>>>>>
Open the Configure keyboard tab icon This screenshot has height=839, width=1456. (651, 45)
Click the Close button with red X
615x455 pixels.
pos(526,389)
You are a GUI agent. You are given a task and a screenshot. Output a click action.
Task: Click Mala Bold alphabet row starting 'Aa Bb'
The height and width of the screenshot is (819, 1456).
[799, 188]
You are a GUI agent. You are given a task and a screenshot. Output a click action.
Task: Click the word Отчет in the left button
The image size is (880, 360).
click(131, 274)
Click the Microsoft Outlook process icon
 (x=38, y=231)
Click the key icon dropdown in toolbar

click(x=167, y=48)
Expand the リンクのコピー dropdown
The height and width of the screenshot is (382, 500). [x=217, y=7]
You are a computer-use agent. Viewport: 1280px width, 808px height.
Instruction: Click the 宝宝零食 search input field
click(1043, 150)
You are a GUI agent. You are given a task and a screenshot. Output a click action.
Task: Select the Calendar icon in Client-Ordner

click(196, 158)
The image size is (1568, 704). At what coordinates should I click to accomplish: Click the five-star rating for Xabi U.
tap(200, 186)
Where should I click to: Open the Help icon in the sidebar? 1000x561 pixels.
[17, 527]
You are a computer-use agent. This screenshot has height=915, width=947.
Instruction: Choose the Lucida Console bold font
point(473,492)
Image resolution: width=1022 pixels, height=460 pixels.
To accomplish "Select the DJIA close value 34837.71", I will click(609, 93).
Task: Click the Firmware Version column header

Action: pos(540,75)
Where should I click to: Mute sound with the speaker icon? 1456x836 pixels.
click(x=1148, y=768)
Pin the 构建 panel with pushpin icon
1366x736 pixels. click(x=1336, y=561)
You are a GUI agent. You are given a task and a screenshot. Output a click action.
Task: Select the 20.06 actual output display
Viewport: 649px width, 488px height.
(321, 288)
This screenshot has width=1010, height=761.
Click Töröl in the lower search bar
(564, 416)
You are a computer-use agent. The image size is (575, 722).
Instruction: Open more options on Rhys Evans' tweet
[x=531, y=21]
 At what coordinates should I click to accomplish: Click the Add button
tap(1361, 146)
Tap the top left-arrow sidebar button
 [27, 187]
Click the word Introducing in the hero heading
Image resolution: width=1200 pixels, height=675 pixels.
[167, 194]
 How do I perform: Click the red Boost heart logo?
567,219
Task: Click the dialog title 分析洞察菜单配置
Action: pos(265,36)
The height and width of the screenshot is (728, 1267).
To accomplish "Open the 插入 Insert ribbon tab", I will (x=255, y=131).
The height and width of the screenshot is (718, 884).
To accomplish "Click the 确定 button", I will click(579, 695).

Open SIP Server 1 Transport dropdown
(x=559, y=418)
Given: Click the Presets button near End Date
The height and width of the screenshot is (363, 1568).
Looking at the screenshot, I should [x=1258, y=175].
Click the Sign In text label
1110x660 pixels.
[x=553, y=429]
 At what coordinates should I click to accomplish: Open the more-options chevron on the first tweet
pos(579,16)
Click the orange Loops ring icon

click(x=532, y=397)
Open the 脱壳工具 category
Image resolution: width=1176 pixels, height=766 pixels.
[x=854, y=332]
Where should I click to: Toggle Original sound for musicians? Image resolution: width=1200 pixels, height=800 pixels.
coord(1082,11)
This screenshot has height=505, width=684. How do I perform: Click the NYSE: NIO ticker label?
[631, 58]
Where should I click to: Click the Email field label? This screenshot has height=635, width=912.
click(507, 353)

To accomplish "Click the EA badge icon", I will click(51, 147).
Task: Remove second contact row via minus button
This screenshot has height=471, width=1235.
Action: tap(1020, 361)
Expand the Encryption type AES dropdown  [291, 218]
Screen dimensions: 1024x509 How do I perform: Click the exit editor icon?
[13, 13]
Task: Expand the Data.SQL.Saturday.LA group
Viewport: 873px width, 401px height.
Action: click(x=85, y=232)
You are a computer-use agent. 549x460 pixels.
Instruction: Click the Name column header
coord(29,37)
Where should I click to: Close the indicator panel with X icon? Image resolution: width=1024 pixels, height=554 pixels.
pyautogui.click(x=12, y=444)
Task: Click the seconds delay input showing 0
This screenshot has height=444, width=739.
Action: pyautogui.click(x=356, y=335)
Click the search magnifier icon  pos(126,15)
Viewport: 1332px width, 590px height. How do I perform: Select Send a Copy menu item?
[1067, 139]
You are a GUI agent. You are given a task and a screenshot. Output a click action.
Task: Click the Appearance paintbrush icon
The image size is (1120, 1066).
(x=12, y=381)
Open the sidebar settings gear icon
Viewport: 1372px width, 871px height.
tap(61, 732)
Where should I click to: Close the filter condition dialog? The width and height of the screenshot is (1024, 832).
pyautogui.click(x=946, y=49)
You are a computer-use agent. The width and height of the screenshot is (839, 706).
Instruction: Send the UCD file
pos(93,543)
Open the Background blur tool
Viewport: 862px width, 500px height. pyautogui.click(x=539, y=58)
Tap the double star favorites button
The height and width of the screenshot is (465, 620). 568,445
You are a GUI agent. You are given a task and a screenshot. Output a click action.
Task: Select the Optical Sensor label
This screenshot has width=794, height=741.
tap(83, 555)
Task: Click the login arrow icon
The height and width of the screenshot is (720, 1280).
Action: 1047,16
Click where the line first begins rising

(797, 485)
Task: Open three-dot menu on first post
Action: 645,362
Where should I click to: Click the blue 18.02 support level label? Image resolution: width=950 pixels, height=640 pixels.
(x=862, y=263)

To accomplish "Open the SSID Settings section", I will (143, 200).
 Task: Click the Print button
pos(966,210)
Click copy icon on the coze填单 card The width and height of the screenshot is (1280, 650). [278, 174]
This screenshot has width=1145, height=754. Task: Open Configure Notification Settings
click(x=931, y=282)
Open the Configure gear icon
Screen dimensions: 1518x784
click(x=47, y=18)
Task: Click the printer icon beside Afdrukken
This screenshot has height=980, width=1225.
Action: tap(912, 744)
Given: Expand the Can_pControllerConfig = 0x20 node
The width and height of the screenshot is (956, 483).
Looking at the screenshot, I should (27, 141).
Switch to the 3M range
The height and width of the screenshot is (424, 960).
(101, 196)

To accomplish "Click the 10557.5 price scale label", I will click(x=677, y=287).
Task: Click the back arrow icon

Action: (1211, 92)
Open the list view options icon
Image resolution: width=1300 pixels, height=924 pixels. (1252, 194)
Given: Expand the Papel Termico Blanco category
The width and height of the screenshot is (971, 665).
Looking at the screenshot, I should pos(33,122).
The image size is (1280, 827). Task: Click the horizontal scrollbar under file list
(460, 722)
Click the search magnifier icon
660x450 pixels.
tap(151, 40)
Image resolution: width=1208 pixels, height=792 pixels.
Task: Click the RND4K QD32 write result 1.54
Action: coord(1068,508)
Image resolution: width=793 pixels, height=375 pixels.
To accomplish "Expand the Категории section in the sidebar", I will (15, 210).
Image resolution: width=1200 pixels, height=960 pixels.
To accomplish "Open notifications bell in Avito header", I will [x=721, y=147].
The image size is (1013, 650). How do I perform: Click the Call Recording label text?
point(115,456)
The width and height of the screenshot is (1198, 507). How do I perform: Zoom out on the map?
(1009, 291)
<<<<<
Problem statement:
Look through the listing above. Pick out each line with "word" and copy it.

Response:
Task: Click the word Отчет in the left button
Click the word Introducing in the hero heading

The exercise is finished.